A phishing attack on Baystate Health in Massachusetts has exposed the protected health information (PHI) of almost 12,000 patients.
The email accounts of a number of employees were compromised from February 7 to March 7, 2019. Baystate Health identified the phishing attacks during the same time period and, in each case, the compromised email accounts were promptly secured. A third-party computer forensics company investigated the breach and analyzed the emails and email attachments in the compromised email accounts to determine whether they contained PHI and whether they had been accessed by the attackers.
The investigation confirmed that the following patient information was contained in the email accounts: Names, birth dates, diagnoses, treatment data and medications. The Social Security numbers, Medicare numbers and health insurance data of some patients were also included in emails and email attachments.

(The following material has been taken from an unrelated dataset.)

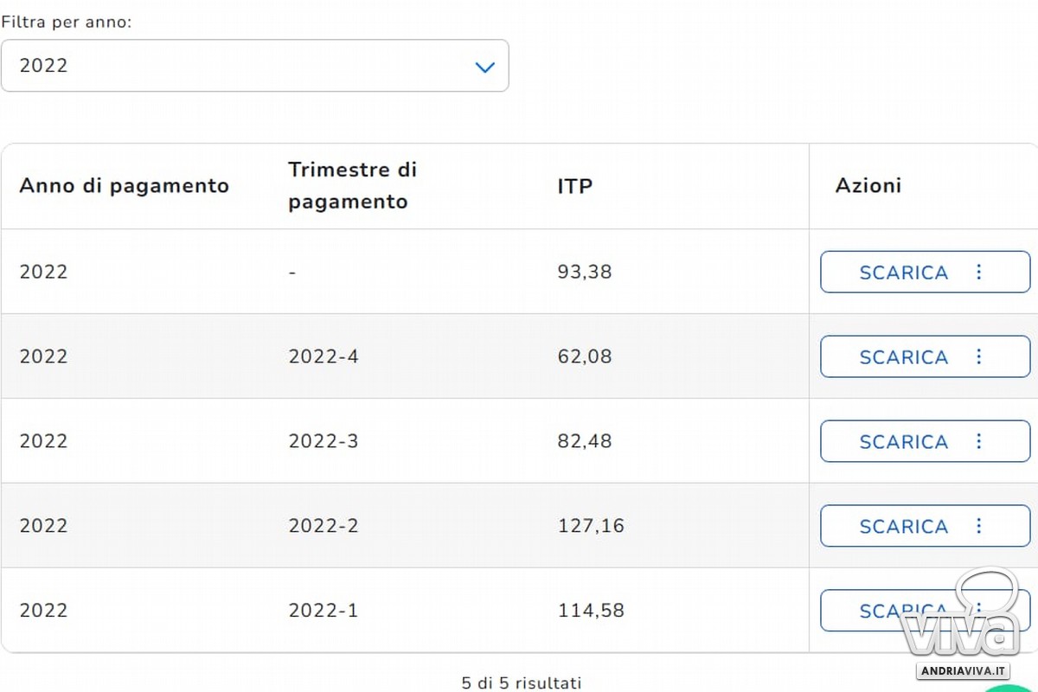The height and width of the screenshot is (692, 1038).
Task: Select the 2022 value in the year filter
Action: pos(43,65)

Baystate Health mailed breach notification letters to all patients whose PHI was potentially compromised on April 5. Patients who had their Social Security number compromised were offered free credit monitoring and identity theft protection services for 12 months as a safety precaution. No proof was found to indicate that the attackers viewed, misused or copied patient data.
All affected patients have been instructed to check the explanation of benefits statements from their insurance providers and statements from healthcare providers for medical services that have been billed but not received.
Baystate Health performed a password reset on all compromised accounts to prevent further access and has implemented further security measures to prevent the unauthorized accessing of its email accounts.
Email logging and log monitoring have been enhanced to make sure that any further breaches are detected rapidly. Employees have also been provided with additional security awareness training to help them identify phishing emails.